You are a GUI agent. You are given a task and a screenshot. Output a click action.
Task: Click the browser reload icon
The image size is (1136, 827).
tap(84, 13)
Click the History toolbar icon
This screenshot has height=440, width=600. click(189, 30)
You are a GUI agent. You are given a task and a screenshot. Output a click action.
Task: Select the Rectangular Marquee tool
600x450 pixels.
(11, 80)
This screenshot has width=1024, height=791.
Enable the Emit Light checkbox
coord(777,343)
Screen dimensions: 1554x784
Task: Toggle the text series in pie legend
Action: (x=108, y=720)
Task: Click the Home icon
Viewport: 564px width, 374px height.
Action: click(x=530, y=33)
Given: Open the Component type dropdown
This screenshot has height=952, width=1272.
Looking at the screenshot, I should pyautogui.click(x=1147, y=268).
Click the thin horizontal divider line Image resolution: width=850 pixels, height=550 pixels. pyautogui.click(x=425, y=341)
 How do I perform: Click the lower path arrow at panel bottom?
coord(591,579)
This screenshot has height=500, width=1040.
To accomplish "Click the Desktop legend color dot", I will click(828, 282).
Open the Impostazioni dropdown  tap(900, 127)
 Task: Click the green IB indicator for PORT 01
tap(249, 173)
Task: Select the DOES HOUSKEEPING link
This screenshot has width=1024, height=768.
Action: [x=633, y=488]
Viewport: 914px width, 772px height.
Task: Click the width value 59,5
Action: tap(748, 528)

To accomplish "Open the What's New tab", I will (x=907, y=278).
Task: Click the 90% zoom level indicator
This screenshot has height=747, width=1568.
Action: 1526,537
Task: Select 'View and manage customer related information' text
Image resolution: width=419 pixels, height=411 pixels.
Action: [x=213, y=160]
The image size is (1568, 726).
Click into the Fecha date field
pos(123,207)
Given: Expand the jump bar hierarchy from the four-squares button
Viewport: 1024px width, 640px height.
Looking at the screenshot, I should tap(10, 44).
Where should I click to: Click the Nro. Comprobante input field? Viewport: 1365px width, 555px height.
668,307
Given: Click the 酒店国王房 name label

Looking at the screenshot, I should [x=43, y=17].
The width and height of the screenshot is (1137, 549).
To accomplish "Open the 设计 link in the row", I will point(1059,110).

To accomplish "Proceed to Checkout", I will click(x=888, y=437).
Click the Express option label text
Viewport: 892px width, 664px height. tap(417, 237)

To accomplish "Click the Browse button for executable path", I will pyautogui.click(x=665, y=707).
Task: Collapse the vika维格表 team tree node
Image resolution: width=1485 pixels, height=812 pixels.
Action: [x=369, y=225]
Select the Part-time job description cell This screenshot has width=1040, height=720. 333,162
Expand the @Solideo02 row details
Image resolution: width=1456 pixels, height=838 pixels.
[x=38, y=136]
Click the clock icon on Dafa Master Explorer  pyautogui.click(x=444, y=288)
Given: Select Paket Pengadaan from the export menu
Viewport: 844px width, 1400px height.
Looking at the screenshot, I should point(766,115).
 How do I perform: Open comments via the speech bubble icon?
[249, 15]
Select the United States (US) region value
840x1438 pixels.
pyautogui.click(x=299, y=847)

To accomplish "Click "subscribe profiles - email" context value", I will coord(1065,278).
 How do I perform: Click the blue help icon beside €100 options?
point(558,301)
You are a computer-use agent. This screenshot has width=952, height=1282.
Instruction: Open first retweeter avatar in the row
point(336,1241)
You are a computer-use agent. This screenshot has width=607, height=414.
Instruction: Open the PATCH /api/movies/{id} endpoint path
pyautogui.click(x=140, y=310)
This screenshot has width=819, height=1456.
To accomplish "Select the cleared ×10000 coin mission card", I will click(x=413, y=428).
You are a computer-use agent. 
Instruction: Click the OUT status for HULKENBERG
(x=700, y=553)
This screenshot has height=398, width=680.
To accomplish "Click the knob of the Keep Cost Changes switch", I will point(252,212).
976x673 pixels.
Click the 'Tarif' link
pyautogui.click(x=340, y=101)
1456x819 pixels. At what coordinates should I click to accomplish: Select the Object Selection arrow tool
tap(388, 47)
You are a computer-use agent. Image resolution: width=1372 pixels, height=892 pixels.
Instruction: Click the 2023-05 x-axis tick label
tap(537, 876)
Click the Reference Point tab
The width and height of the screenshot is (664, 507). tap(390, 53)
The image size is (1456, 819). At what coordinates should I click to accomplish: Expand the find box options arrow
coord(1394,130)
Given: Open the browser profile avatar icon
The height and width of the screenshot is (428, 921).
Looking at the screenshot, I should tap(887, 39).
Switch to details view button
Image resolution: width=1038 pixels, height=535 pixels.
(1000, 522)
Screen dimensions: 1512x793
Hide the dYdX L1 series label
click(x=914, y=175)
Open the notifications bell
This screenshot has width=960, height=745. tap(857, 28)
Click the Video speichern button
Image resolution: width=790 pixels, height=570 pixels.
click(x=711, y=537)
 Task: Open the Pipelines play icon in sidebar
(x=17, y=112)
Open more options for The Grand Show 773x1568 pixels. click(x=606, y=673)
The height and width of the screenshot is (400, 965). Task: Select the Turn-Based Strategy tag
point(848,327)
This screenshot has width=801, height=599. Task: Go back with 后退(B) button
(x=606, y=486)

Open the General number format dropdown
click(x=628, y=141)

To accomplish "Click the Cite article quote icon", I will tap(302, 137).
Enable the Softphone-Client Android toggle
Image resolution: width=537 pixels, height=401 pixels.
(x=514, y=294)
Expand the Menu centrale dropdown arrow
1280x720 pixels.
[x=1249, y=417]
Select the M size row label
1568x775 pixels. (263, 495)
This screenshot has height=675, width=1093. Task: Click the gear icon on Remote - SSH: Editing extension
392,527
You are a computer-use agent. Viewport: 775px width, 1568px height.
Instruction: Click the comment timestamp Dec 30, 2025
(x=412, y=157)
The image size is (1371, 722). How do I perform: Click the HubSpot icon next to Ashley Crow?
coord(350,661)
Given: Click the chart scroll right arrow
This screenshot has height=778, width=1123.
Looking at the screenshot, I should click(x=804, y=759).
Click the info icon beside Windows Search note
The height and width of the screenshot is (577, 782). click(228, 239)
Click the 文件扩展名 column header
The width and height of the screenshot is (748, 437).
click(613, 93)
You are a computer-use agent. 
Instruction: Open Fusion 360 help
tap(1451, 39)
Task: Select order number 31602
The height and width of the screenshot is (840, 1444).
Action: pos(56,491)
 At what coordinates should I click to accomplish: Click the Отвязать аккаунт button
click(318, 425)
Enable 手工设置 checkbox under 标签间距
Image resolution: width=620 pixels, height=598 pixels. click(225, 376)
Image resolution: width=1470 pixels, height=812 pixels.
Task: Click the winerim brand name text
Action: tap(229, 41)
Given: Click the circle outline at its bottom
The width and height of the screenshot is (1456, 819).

Instruções do exercício: Reúna todas as linhas dos registros acima que contêm a palavra "button", diferenciando maiúsculas de minúsculas.

Resultado:
Given: Expand the jump bar hierarchy from the four-squares button
To accomplish "Click the Browse button for executable path", I will pyautogui.click(x=665, y=707).
Switch to details view button
Click the Video speichern button
This screenshot has width=801, height=599. Task: Go back with 后退(B) button
 At what coordinates should I click to accomplish: Click the Отвязать аккаунт button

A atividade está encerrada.